Tool descriptions matter too. The description field in a tool’s JSON schema is part of the model’s input on every call. Vague descriptions produce vague tool use. Precise descriptions, including what the tool does and does not do and what edge cases to expect, measurably improve model behavior. This is not a minor implementation detail; it is closer to the primary interface between the scaffolding and the model.
This is why building a coding agent from scratch is a useful exercise even if you plan to use an existing one. You quickly discover that the hard problems are not in calling the API. They are in deciding what the agent should be able to see, what it should be able to do, and how to represent the results of those operations back to a model that has only text to work with.
What Changes at Scale
Single-file edits are well within what even a simple agent loop handles reliably. Cross-repository changes, dependency upgrades, and multi-step refactors expose the limits more quickly.
The primary limit at scale is not model capability but context coherence. A model that has read 40 files, run 15 shell commands, and seen 8 error messages may start to lose track of which constraints it established early in the conversation. Checkpointing, where the model explicitly re-states its current understanding and goals, partially addresses this. Some agent frameworks implement this as a structured planning step at the beginning of long tasks.

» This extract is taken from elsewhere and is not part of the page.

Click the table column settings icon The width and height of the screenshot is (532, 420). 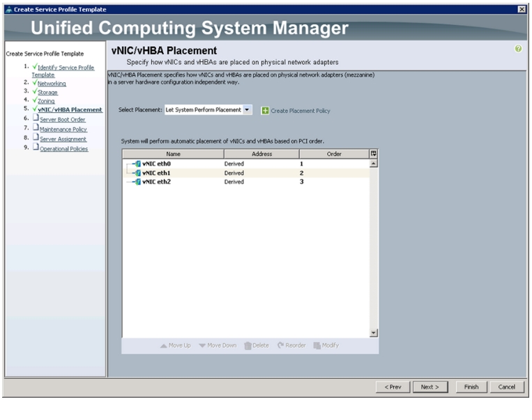[373, 154]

The secondary limit is tool latency. Each iteration of the loop involves at least one API call and one tool execution. On slow networks or with expensive tools, a 30-step task can take minutes. This is why streaming matters: users need continuous feedback that progress is being made, not a long silence followed by either a completed diff or an error.
The third limit is determinism. Coding agents are probabilistic systems making decisions about deterministic artifacts. A model that decides to use a slightly different import style halfway through a refactor, or that forgets it already handled a particular edge case, produces inconsistent output that requires human review. The scaffolding can enforce some consistency through explicit instructions and structured output schemas, but not all of it.
These limits are not reasons to avoid coding agents. They are parameters that define where agents work well and where they need human intervention. Understanding them from the inside, by understanding the loop and what drives it, is what lets you use these tools where they are strong and not where they are not.